### PROMPT
Lines in the data below that contain the word "agent" are to be copied.
─── WORKING DATA ───
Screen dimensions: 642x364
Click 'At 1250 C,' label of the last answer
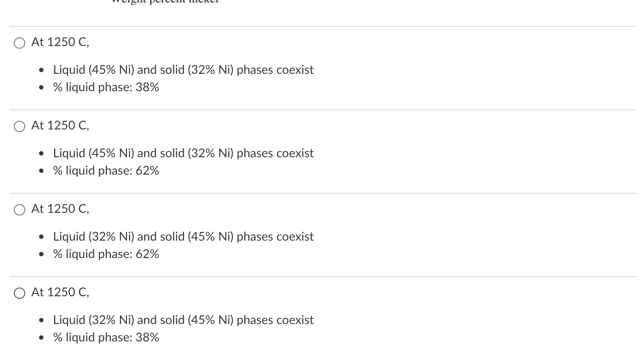point(60,292)
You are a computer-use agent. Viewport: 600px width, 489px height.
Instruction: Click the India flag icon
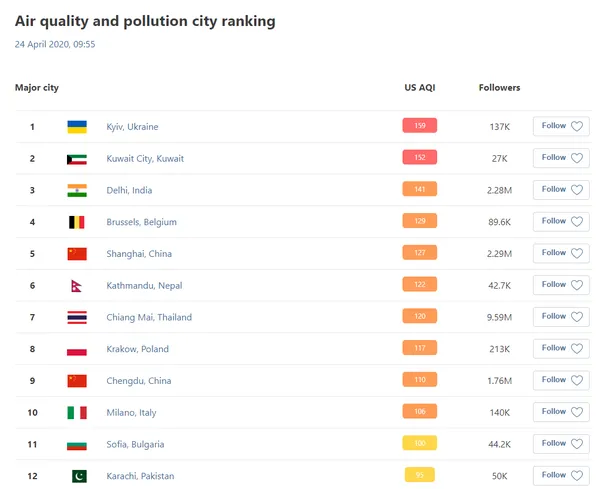pos(77,191)
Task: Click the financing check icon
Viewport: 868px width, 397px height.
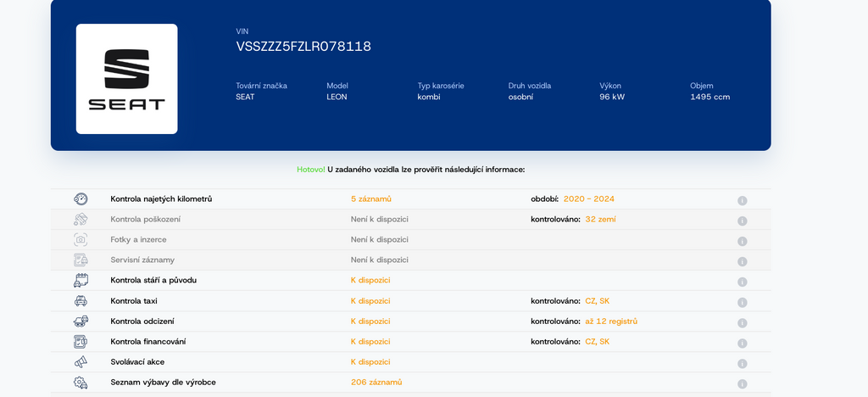Action: click(x=81, y=342)
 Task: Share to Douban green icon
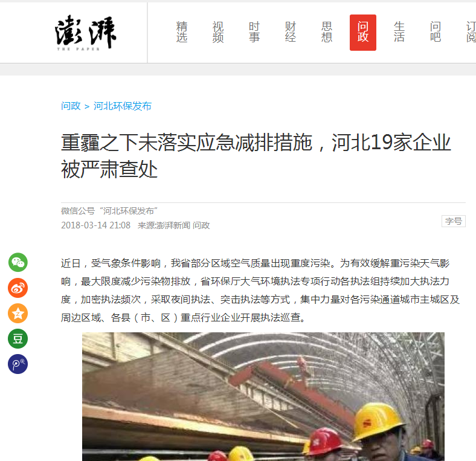click(x=18, y=338)
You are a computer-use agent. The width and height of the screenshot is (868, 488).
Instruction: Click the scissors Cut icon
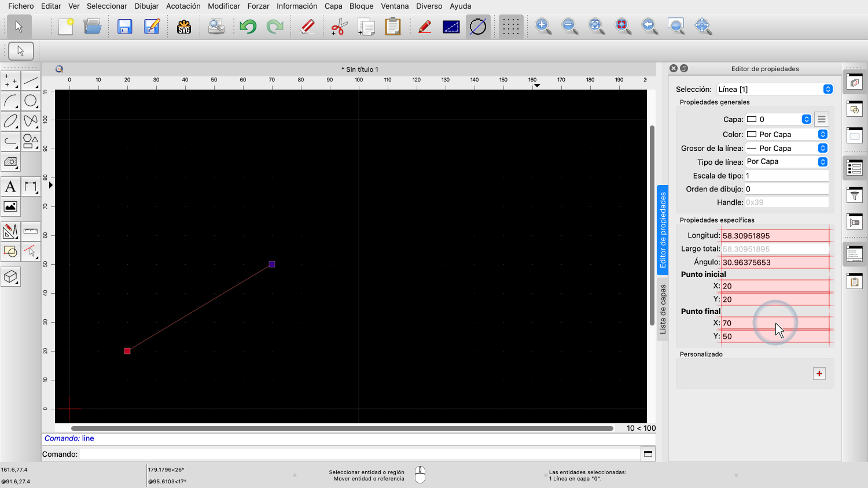[x=339, y=27]
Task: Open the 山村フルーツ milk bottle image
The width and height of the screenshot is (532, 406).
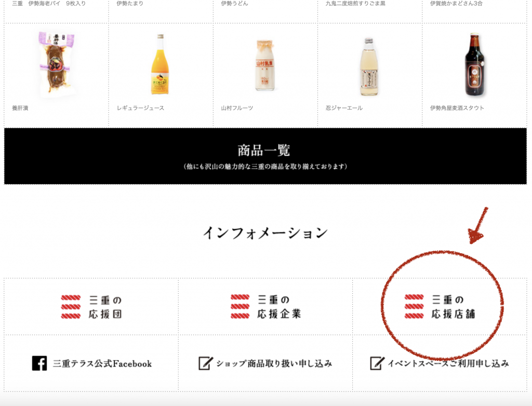Action: [x=264, y=66]
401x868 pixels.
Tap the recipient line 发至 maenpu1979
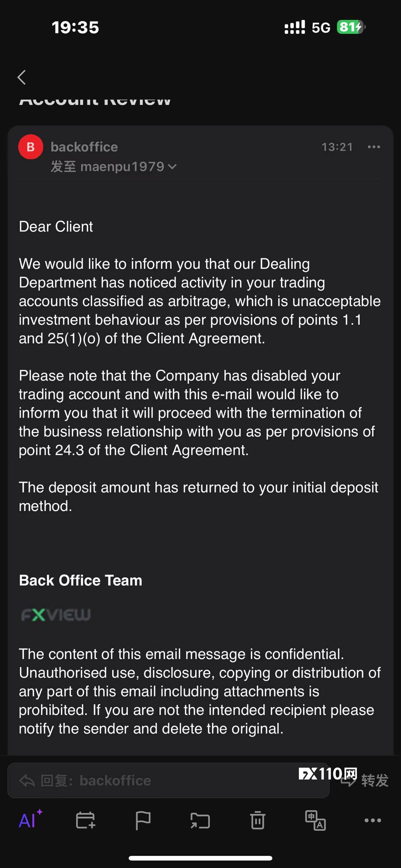pos(113,167)
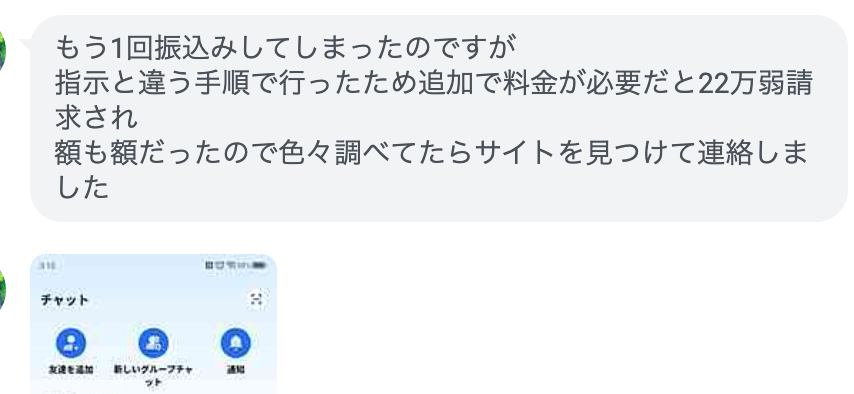Click the 新しいグループチャット text label
This screenshot has height=394, width=854.
click(153, 375)
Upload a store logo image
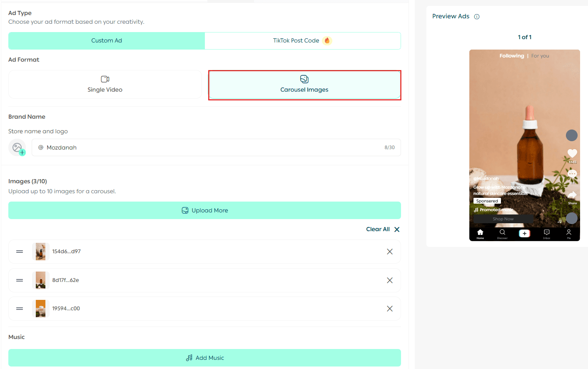This screenshot has width=588, height=369. (x=17, y=147)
───
### ANSWER BOX
You are a computer-use agent. Viewport: 600px width, 489px height.
You are a computer-use agent. The width and height of the screenshot is (868, 488).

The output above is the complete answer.